Although the Soviets believe that they are in a strong bargaining position in MBFR, they will want to appear reasonable and to keep the negotiations progressing. How much or how little “give” there will be in their negotiating position will depend partly on their assessment of the urgency of the US need to achieve early agreement. The USSR is likely to recognize, at the same time, that the US and its European allies will regard its position in negotiations as a test of the genuineness of its interest in détente. And as negotiations proceed, the Soviet position will probably be influenced by “linkages” which will be set up between MBFR and other matters, such as SALT and East-West trade.

The outcome of the first phase of negotiations will, of course, be conditioned by the interaction of the positions of the two sides in the negotiating process. In the end, however, the Soviets would probably be prepared to accept an agreement based on the following ingredients:

  • —reductions limited to US and Soviet forces in Central Europe
  • —an order of magnitude of 10 to 15 percent applying to reductions of ground forces
  • —some asymmetry in terms of larger numerical Soviet troop reductions than US troop reductions, with compensating US withdrawal of some tactical nuclear elements
  • —a minimum of collateral restraints and verification provisions.

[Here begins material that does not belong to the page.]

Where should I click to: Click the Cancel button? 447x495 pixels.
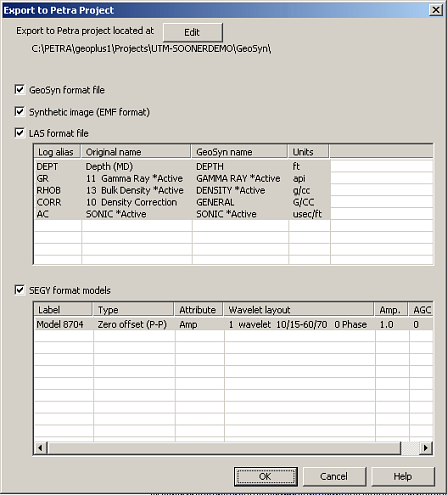[x=334, y=476]
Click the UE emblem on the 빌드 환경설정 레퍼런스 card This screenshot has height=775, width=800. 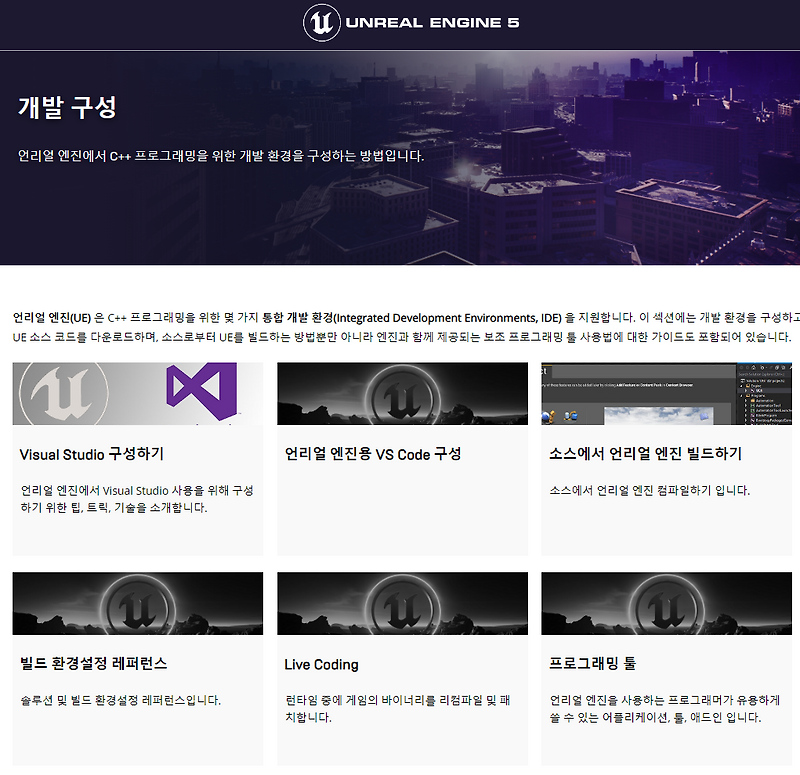click(136, 603)
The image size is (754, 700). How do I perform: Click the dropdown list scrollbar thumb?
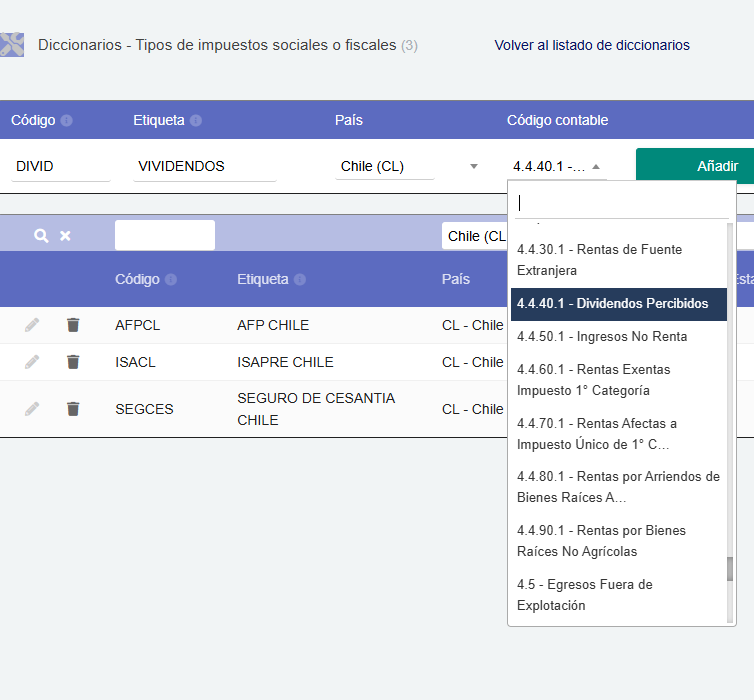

They would also see advantages in agreeing to follow-on negotiations, especially because of their desire to secure reductions in West German forces. But they would not agree to having the goals of a further phase (e.g., a common ceiling) laid out in advance.

[Omitted here is the body of the estimate.]

  1. Source: Central Intelligence Agency, NIC Files, Job 79–R01012A. Secret. The Central Intelligence Agency and the intelligence organizations of the Departments of State and Defense, the NSA, the AEC, and the Department of the Treasury participated in the preparation of this estimate. The Director of Central Intelligence submitted this estimate with the concurrence of all members of the U.S. Intelligence Board, with the exception of the representatives of the FBI who abstained on the grounds that it was outside their jurisdiction. The estimate superseded NIE 11/20–73, which was not found.